Pourtant, le gouvernement fédéral et ceux de la majorité des provinces sont allés de l’avant, présumément en ayant en poche leurs propres avis légaux. Ottawa assure que sa politique est conforme à la Charte, à la Loi canadienne sur les droits de la personne ainsi qu’aux conventions collectives de ses syndicats. La Commission canadienne des droits de la personne tranchait en outre, fin octobre, en expliquant que « les droits ne sont pas absolus », que des « limites raisonnables peuvent être imposées […] lorsqu’il s’agit de santé et de sécurité publiques », et qu’exiger « qu’une personne soit vaccinée pour pouvoir travailler ou voyager n’est pas discriminatoire ».

La professeure Mathen et ses collègues juristes sondés par Le Devoir sont tous d’avis qu’un gouvernement pourrait tenter de justifier devant les tribunaux une atteinte, dans le contexte pandémique, aux droits garantis par les chartes canadienne et québécoise.
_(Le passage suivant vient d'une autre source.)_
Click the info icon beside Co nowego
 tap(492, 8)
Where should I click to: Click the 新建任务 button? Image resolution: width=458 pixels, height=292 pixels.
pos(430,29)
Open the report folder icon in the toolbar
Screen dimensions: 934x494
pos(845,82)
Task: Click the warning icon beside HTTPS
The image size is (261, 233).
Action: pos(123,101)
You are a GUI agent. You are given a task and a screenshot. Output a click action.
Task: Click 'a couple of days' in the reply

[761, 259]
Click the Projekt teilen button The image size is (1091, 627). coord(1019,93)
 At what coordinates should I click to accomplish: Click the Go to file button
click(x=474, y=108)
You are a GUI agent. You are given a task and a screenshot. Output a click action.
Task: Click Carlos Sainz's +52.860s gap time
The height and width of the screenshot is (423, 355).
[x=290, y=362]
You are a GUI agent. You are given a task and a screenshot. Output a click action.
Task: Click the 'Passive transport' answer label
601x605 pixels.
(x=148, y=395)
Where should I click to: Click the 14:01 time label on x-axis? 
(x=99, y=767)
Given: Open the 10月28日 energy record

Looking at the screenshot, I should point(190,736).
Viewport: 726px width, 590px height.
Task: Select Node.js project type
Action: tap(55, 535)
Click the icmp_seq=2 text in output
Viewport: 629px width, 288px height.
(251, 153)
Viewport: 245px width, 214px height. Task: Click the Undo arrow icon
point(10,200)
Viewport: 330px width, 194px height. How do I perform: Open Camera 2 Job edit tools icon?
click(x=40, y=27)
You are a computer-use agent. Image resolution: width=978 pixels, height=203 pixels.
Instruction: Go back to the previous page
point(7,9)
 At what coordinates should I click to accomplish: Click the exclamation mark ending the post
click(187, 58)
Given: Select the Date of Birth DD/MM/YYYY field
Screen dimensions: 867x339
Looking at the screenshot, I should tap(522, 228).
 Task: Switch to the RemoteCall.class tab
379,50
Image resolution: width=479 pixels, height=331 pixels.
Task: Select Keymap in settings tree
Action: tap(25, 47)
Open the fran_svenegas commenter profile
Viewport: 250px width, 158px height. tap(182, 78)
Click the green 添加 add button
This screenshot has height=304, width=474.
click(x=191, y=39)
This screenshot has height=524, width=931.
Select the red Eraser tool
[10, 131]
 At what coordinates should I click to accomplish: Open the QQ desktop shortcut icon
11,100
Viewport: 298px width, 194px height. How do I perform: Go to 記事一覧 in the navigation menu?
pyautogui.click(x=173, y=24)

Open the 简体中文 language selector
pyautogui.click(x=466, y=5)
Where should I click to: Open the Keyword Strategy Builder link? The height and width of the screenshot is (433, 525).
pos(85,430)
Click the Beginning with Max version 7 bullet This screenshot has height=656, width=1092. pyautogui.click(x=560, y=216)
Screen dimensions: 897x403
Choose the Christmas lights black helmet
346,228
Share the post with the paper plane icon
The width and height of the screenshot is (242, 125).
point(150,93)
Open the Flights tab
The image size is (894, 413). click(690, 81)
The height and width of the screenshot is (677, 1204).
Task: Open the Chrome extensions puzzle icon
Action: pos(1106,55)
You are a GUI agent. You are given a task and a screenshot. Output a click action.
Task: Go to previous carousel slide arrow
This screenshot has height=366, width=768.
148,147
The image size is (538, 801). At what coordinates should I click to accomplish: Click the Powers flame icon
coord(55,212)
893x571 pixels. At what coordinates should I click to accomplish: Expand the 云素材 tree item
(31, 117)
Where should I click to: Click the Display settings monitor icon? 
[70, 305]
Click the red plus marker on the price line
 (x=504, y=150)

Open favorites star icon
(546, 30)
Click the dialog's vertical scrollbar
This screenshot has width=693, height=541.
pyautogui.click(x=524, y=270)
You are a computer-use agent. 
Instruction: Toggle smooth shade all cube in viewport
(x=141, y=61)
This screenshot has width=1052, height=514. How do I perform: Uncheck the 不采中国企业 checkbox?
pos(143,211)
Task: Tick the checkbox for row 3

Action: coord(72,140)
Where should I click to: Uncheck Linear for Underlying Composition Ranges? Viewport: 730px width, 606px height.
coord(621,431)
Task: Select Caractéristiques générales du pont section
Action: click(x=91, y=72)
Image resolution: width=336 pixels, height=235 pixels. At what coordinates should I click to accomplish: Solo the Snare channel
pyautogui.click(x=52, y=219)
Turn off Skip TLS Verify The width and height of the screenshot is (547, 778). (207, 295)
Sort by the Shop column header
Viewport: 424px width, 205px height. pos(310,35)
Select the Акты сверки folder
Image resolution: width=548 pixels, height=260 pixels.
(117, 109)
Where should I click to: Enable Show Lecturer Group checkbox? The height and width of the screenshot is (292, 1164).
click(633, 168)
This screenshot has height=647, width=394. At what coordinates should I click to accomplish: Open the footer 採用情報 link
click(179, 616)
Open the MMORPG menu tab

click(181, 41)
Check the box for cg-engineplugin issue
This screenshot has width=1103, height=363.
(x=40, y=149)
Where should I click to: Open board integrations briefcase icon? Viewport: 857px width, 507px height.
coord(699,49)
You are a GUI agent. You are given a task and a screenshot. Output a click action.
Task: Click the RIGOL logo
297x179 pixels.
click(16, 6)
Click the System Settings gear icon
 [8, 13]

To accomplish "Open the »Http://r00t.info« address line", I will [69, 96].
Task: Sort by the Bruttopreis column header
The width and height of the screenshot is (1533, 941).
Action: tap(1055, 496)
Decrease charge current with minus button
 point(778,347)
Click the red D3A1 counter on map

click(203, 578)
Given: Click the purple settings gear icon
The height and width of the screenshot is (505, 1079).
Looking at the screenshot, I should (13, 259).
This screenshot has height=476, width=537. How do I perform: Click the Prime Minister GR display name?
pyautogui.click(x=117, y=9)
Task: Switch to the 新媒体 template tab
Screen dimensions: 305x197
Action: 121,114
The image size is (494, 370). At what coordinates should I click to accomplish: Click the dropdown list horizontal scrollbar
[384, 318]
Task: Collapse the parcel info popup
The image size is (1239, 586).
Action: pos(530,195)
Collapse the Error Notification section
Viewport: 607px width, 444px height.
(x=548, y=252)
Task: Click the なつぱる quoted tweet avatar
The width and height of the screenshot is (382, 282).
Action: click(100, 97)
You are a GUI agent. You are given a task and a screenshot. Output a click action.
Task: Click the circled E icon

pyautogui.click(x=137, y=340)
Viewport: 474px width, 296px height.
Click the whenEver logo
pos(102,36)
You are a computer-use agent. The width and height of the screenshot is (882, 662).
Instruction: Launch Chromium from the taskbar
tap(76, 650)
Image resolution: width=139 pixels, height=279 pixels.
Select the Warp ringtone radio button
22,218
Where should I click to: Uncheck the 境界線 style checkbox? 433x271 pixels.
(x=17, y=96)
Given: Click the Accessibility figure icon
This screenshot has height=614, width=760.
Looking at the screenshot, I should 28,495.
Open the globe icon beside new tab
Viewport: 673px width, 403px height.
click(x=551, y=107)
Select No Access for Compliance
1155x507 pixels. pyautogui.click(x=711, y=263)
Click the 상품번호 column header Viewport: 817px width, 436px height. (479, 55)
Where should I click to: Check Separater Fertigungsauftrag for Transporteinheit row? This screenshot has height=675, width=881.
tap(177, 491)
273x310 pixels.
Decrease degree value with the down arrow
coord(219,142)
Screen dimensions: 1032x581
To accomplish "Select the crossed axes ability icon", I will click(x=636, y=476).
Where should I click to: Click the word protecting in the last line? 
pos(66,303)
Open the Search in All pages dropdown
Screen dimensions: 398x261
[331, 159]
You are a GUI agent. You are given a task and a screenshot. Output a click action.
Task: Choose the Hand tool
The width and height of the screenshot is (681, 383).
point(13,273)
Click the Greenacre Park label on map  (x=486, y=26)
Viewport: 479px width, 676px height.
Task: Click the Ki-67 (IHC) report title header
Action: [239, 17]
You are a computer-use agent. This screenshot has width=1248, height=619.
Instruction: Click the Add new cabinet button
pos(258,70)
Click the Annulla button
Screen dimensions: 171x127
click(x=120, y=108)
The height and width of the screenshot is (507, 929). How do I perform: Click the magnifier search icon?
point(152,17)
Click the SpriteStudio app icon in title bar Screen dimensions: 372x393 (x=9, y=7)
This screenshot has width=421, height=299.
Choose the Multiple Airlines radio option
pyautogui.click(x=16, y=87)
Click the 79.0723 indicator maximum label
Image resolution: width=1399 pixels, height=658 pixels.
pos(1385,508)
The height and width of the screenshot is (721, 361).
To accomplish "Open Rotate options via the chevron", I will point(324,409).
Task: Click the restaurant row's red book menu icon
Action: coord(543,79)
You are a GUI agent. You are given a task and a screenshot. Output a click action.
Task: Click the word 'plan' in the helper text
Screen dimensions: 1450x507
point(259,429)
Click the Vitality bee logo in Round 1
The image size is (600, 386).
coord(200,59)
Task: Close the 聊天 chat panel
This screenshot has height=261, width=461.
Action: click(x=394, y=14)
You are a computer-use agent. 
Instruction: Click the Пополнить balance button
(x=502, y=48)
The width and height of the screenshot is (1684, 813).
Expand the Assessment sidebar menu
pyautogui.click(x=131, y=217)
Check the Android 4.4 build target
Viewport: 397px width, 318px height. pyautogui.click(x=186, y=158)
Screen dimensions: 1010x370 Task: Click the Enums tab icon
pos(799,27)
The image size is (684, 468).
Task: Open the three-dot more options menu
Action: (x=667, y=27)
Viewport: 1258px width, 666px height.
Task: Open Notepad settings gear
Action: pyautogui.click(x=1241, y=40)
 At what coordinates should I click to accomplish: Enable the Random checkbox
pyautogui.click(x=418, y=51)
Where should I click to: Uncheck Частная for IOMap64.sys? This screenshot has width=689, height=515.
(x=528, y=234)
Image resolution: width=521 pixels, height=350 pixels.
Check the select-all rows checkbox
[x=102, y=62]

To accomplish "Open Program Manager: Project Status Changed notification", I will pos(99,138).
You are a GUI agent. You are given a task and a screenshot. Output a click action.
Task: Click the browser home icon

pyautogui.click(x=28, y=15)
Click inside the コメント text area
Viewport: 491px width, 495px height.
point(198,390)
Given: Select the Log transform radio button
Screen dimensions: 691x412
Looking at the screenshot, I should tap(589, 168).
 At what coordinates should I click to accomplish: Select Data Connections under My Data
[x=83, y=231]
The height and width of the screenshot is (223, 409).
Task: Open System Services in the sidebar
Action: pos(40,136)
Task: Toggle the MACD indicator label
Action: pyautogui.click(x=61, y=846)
Ou encore invoquer la disposition de dérogation, pour s’en décharger.

« Je m’étonne qu’un gouvernement qui n’hésite pas à invoquer fréquemment la disposition de dérogation fasse de ces considérations en lien avec les libertés fondamentales une question de principe pour justifier sa décision de ne pas aller de l’avant », observe le professeur de droit de l’Université de Montréal Stéphane Beaulac.

Même lorsque le gouvernement Legault tentait d’imposer la vaccination aux travailleurs de la santé (avant de reculer, de peur de manquer de personnel), il n’a jamais été question de l’imposer à l’ensemble du secteur public.

Il faut dire que certains ont reproché à Justin Trudeau d’avoir imposé une directive purement « politique » à des centaines de milliers de fonctionnaires terrés seuls chez eux en télétravail.

Le ministre québécois du Travail, Jean Boulet, soulignait justement récemment sur les ondes de Radio-Canada que « dans le secteur public, on y va beaucoup par l’utilisation du télétravail, qui est vraiment l’organisation de travail qui permet le mieux de lutter contre les effets de la pandémie ».

Cela pose un problème éthique, un problème d’image et un problème de légitimité de l’État, parce que l’État lui-même fait pression pour que tout le monde soit vacciné, mais ses employés ne sont pas obligés de l’être

 

Mais ce n’est pas cette explication qui est brandie par le gouvernement Legault, qui s’en tient plutôt à des arguments purement légaux.

Le politologue Daniel Béland soupçonne aussi « des enjeux politiques et peut-être même électoraux ».

La vaccination obligatoire des travailleurs du secteur public forcerait la main de quelques dizaines de milliers d’entre eux, tandis qu’élargir le passeport vaccinal aurait une portée plus large dans la population générale. « Mais cela pose un problème éthique, un problème d’image et un problème de légitimité de l’État, parce que l’État lui-même fait pression pour que tout le monde soit vacciné, mais ses employés ne sont pas obligés de l’être », ajoute le professeur de sciences politiques à l’Université McGill.

Le gouvernement Legault souhaite peut-être en outre éviter, à quelques mois des élections, de provoquer l’ire de ses milliers de fonctionnaires qui sont syndiqués, « très bien organisés » et « concentrés géographiquement dans une région importante pour la CAQ sur le plan politique », à Québec.

Cette limite aux recours que François Legault est prêt à envisager pour convaincre enfin les non-vaccinés ne date pas d’hier. Mais elle détonne de plus en plus, pour un premier ministre qui cherche à leur serrer la vis encore davantage et qui n’a jamais hésité à se montrer le plus contraignant au Canada.